Assignment:
Continue the passage on Zimbabwe's economic collapse and the Chiadzwa diamond field, picking up after its final sentence.

Selected extract:
+ + + +

Zimbabwe itself is dying. Prices double every day; disease is killing off many who go without the means to buy food or treatment; death and emigration have halved Zimbabwe’s population of four years ago; and those that remain have the lowest life expectancy in the world — roughly 34 for men and 35 for women.

The politically favored elite in Zimbabwe have sucked the lifeblood from many formerly productive areas of the economy. Until recently — when they completely destroyed tobacco and other productive farming sectors by mismanagement — they had made vast amounts from land redistribution.

With the aid of German printing presses, the Treasury inflated the money supply to buy off workers, prevented ordinary people from exchanging money at real rates, and pocketed all hard currency from their scam of fixing unrealistic currency prices. Eventually the German printer was embarrassed into stopping the presses this summer.

Mugabe’s thugs allowed South African private industry to maintain mines — until the thugs became even greedier. Many mining firms were ejected a couple of years ago. Today, all the mining areas are massively underperforming — but they are still doing well enough for the few at the top.

One area which is still profitable for the elites is the lawless and murderous diamond-mining region in the extreme east of the country. The 170-acre Chiadzwa diamond field on the border with Mozambique should provide over $1 billion per month in revenue, says Gideon Gono, the chairman of the Zimbabwean central bank. Outside experts don’t disagree with that rough estimate. Yet somehow the Zimbabwean government officially gets nothing from this entire field. The mines were nationalized in 2006, after the former owner — the British company, African Consolidate Resources (ACR) — was banished. The place has been commandeered by some of the army elite, who pay paltry sums to their “staff” — many of whom die due to violence and poor conditions. Favored officers pocket a few millions in diamonds every month — no one knows exactly how much.

Zimbabwe is a signatory to the Kimberley Process, established five years ago to prevent trade in conflict diamonds — but what is happening in Chiadzwa, and the social disaster the Mugabe regime is inflicting on Zimbabwe, is as bad as anything the “blood diamond”-funded conflicts in Sierra Leone and the Democratic Republic of Congo ever wrought. Still, no one expects any action against Zimbabwe about breaches of the Kimberley Process.

+ + + +

Source data:
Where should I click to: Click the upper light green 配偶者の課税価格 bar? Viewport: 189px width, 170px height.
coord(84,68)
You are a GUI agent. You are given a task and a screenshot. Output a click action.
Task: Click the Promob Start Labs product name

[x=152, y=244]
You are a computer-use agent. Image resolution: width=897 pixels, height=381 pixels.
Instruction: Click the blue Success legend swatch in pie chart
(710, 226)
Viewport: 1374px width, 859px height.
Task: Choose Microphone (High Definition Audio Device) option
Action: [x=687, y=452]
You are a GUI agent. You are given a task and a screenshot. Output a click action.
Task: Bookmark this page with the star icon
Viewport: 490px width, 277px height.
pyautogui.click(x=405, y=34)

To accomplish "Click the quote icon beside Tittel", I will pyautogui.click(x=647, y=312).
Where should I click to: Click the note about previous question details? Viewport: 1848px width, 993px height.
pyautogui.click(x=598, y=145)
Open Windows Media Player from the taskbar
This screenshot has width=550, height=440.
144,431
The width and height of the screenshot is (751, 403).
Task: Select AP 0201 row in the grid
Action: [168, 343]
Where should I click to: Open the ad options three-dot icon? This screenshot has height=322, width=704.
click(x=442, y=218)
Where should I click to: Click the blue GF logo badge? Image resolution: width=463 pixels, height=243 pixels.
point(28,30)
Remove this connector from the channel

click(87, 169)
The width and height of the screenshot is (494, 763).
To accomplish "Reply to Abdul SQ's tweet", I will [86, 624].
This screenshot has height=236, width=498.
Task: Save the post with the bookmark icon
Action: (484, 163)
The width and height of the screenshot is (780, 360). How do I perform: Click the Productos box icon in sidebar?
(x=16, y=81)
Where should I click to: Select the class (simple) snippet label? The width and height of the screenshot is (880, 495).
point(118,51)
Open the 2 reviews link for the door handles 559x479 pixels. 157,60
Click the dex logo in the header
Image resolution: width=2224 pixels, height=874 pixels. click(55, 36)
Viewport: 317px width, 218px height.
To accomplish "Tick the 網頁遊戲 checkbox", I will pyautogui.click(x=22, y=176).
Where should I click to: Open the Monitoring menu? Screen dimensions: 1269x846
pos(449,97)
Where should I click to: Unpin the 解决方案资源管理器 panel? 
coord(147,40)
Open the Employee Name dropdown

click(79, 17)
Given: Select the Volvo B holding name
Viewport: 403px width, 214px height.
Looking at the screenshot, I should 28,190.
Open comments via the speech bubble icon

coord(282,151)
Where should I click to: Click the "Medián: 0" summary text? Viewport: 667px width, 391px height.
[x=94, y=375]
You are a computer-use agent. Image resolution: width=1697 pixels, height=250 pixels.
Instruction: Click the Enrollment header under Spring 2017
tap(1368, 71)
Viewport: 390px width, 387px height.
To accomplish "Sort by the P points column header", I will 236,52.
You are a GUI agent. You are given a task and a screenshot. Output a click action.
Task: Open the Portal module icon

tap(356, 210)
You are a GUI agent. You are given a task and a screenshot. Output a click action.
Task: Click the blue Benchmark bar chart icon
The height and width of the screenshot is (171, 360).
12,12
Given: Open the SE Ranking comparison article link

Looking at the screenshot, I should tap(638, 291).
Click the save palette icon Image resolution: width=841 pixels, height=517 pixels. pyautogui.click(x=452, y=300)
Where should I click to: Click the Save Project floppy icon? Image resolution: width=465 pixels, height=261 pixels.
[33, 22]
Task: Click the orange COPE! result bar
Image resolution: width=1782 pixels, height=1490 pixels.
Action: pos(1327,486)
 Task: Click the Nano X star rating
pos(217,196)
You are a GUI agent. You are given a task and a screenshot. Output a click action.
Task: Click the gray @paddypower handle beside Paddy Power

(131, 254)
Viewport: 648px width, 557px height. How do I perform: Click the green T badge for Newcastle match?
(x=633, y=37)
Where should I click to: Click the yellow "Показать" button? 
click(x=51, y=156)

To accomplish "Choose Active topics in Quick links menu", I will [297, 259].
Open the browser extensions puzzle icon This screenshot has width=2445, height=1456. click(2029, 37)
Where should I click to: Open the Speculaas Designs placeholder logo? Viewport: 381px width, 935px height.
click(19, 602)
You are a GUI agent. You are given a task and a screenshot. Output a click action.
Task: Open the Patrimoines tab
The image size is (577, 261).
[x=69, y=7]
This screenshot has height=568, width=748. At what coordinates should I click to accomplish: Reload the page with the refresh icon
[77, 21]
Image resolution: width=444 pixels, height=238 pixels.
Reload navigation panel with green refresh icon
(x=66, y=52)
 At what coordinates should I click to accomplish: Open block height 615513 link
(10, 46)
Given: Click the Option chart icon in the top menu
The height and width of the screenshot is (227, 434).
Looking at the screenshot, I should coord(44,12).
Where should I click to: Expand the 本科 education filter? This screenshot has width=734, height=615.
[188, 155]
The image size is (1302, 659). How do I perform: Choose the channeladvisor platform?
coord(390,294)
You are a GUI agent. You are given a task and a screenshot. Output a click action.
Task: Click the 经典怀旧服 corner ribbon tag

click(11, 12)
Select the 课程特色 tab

+ + + +

Written answer:
Rumors abound as to what Mugabe plans for the Chiadzwa diamond field. Since the army is incapable of managing the site — and ACR is too ethical to be allowed back — sources tell me that the regime has turned to the Russian Alrosa mining group. While Alrosa’s representatives came to Zimbabwe last month, even they are likely to balk at working with Mugabe. It is not that their human-rights record is great, but the time and investment to make the field profitable are significant — and would involve considerable financial risk in light of the political instability there. Meanwhile, the misery the Zimbabwean elite are enforcing on the population of Zimbabwe continues.

As the West gets more agitated about African inaction on Zimbabwe (the EU brought new sanctions on ten middle-ranking Zimbabwean officials on Tuesday, bringing the total sanctioned to 178) and the U.N. complains, neighboring countries still watch and wait. The only way to pressure change now is to make the region feel pain for its inertia. Yet there are too many vested interests in western nations to prevent the cutting off of all aid to the region — though that is probably what it would take for external pressure to have any effect. Assuming aid is not withdrawn to the region, any hope for Zimbabwe’s rescue remains with Africa’s leaders. Don’t hold your breath.

Roger Bate is a resident fellow at the American Enterprise Institute.